=== Section Start ===

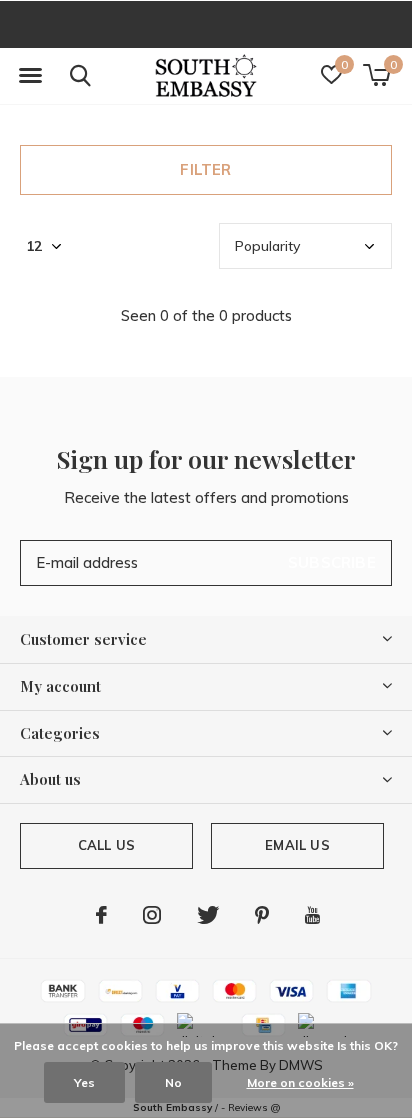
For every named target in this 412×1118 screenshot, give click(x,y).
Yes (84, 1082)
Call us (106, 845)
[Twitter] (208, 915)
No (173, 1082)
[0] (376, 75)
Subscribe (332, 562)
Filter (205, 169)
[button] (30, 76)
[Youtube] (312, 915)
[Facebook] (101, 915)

=== Section End ===

Task prompt:
An exact copy of the entries above is needed, with the pictures removed.

Task response:
For every named target in this 412×1118 screenshot, give click(x,y).
Yes (84, 1082)
Call us (106, 845)
[Twitter] (208, 915)
No (173, 1082)
[0] (376, 75)
Subscribe (332, 562)
Filter (205, 169)
[button] (30, 76)
[Youtube] (312, 915)
[Facebook] (101, 915)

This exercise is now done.